Signer la pétition d'Oxfam pour plus de transparence fiscale qui se trouve dans la colonne de droite.

A l’attention du Premier ministre Charles Michel et du ministre fédéral de l’Economie Kris Peeters

Monsieur le Premier ministre, Monsieur le ministre,

Les multinationales ne payent pas leur part équitable d’impôts, et ce sont les citoyens ordinaires qui payent le prix de cette évasion fiscale. Et dans les pays en développement, les conséquences de l’évasion fiscale des entreprises sont encore plus graves : ces pays se retrouvent avec une pénurie de fonds pour pouvoir lutter contre la pauvreté ou financer des services publics comme les soins de santé ou l’éducation. On estime ainsi qu’à cause de l’évasion fiscale pratiquée par les grandes multinationales, les pays les plus pauvres se retrouvent chaque année avec au moins 100 milliards d’euros de manque à gagner.

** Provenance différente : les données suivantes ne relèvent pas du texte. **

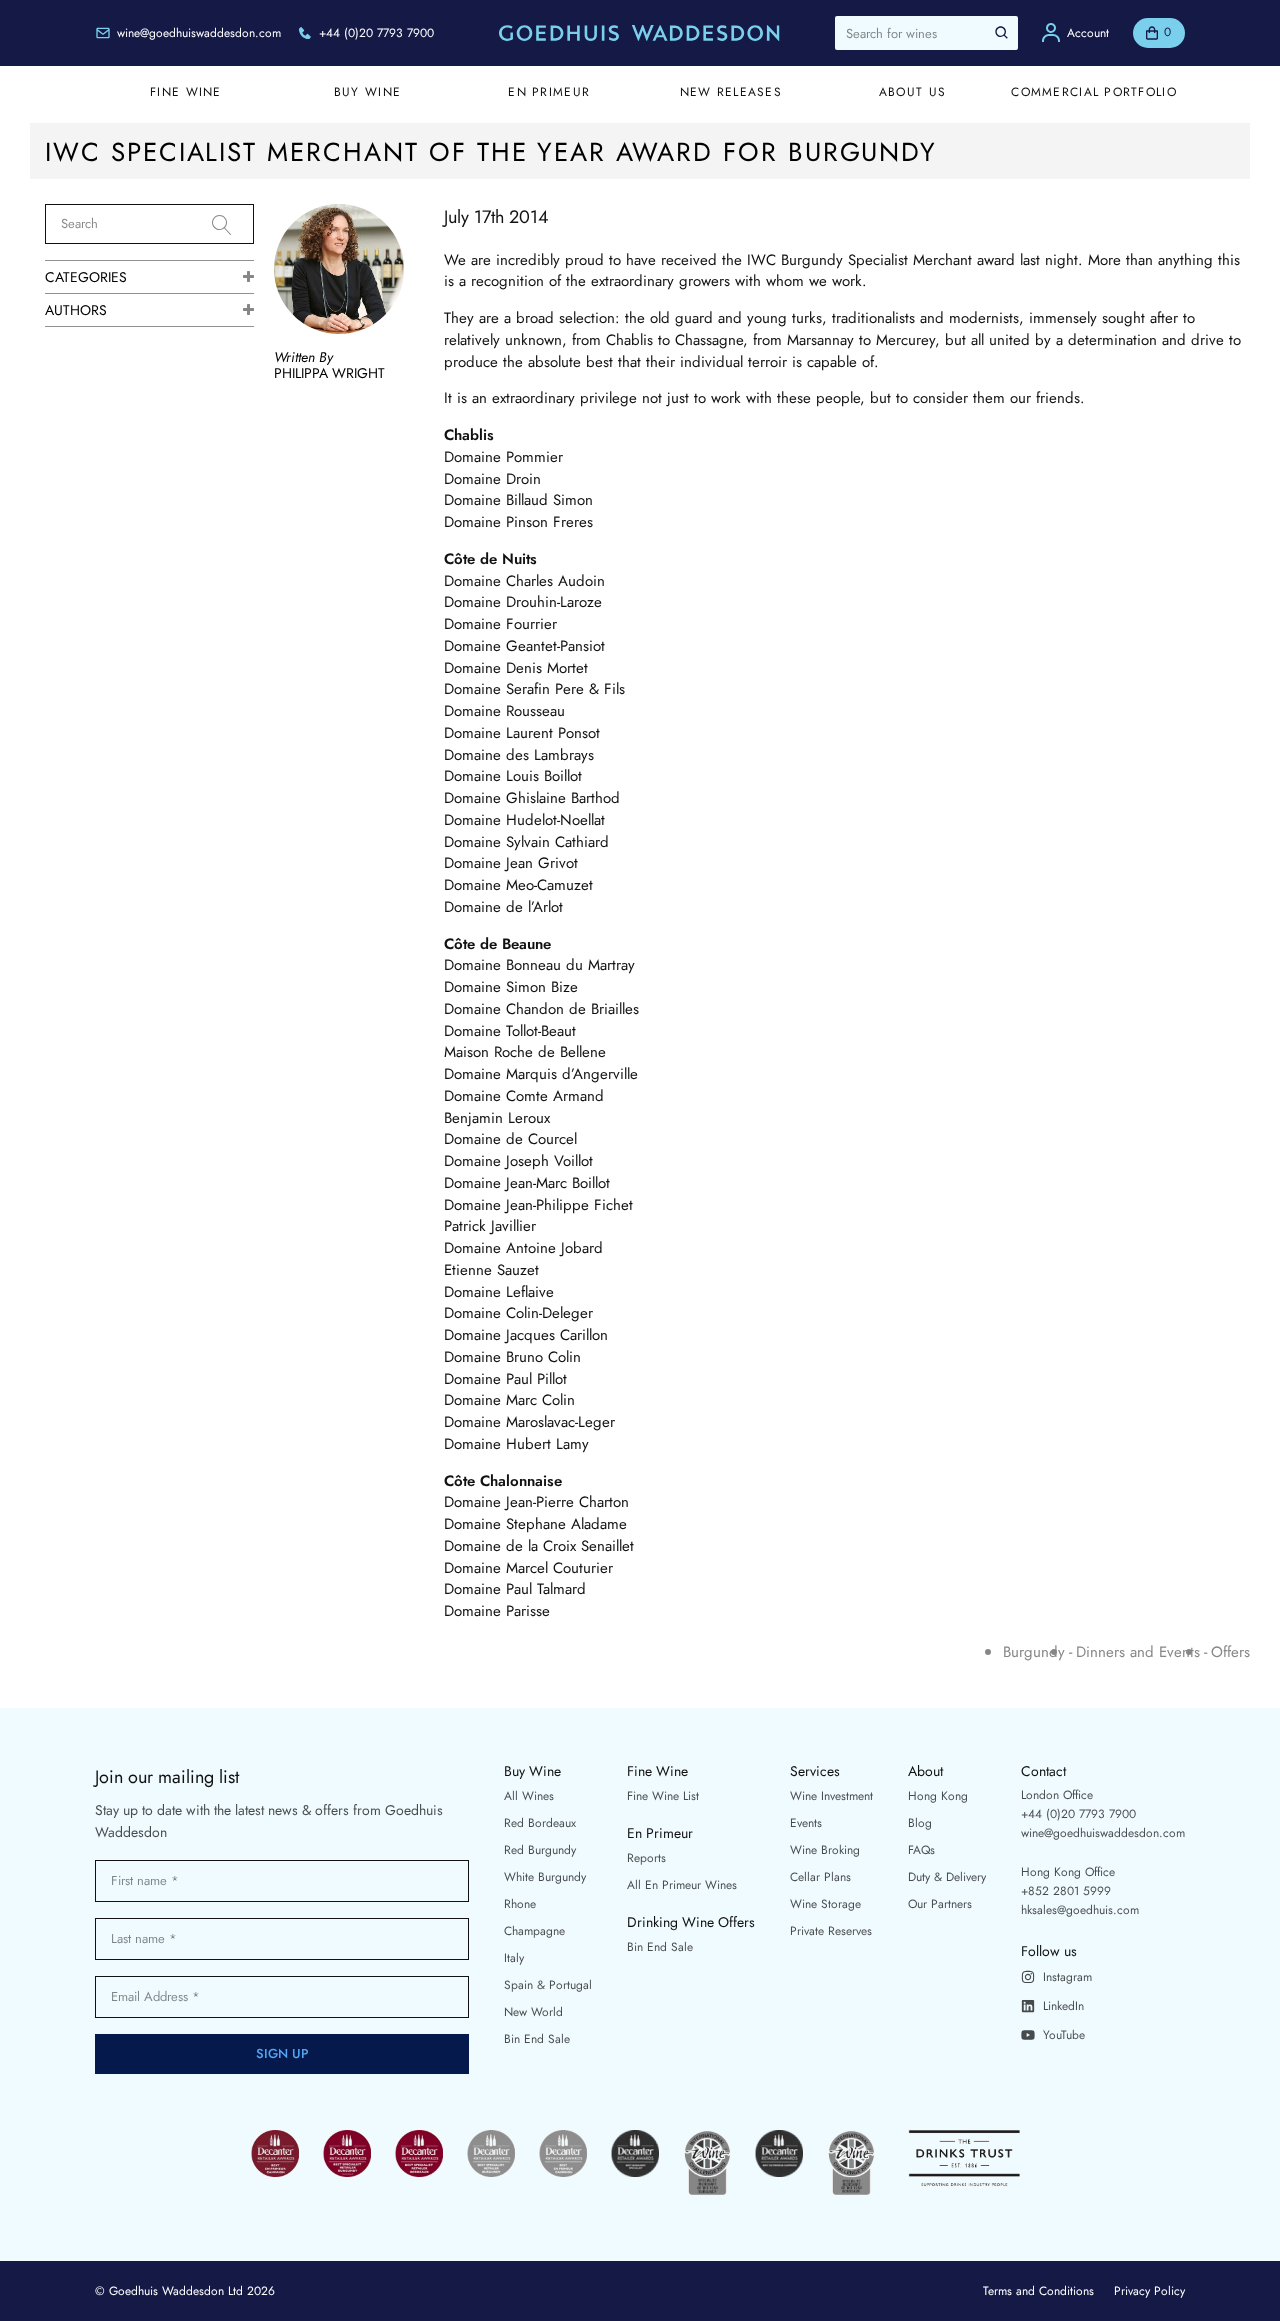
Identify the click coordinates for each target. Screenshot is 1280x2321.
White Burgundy (545, 1877)
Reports (646, 1858)
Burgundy (1034, 1652)
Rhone (520, 1904)
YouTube (1064, 2035)
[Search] (233, 225)
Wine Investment (831, 1796)
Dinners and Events (1138, 1652)
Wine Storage (825, 1904)
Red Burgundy (540, 1850)
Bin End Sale (537, 2039)
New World (533, 2012)
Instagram (1067, 1977)
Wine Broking (825, 1850)
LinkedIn (1063, 2006)
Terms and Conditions (1038, 2291)
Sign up (282, 2053)
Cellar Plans (820, 1877)
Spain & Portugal (548, 1985)
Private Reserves (831, 1931)
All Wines (529, 1796)
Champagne (534, 1931)
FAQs (921, 1850)
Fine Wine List (663, 1796)
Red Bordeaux (540, 1823)
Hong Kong (938, 1796)
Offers (1230, 1652)
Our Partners (940, 1904)
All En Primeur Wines (682, 1885)
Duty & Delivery (947, 1877)
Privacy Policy (1149, 2291)
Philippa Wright (329, 373)
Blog (920, 1823)
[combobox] (926, 33)
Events (806, 1823)
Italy (514, 1958)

Nous appelons donc le Gouvernement belge à travailler avec les autres gouvernements et à définir ensemble un système fiscal international qui soit au service de la majorité des citoyens, et non d’une minorité. Les gouvernements doivent travailler ensemble pour mettre un terme à l’évasion fiscale.

Le Conseil de l’Union européenne examinera cet automne une mesure importante et concrète qui pourrait marquer un pas dans la bonne direction : rendre obligatoire le country-by-country reporting pour toutes les multinationales. Cette mesure de transparence obligerait les multinationales à publier les détails financiers de leurs activités, pays par pays. Ce qui permettrait d’évaluer si les multinationales payent bien leurs impôts là où elles sont effectivement actives.

Cette mesure existe déjà pour les banques qui sont actives dans l’Union européenne, et pourrait donc maintenant valoir aussi pour d’autres secteurs. Nous demandons à la Belgique de prendre un rôle progressiste dans ces négociations européennes, notamment en faisant en sorte que :

• La Belgique soutienne la proposition de loi européenne pour un country-by-country reporting public.

• La mesure soit valable pour toutes les multinationales avec un chiffre d’affaires de plus de 40 millions d’euros (et non pas seulement pour celles dont le chiffre d’affaires est supérieur à 750 millions d’euros).

• Les multinationales doivent rendre publiques ces informations pour tous les pays où elles sont actives et non pas seulement pour les pays européens et une liste restreinte et arbitraire de paradis fiscaux.

• La Belgique milite pour qu’il n’y ait aucune échappatoire dans le texte final de la mesure européenne, de sorte que la mesure ne soit pas compromise.

Nous vous demandons de la transparence. Montrez-nous combien de profits font ces entreprises, et combien d’impôt elles payent. Parce que nous n’avons rien à cacher.

Merci d’avance pour votre engagement en faveur d’une plus grande justice fiscale.

Parce que nous n'avons rien à cacher.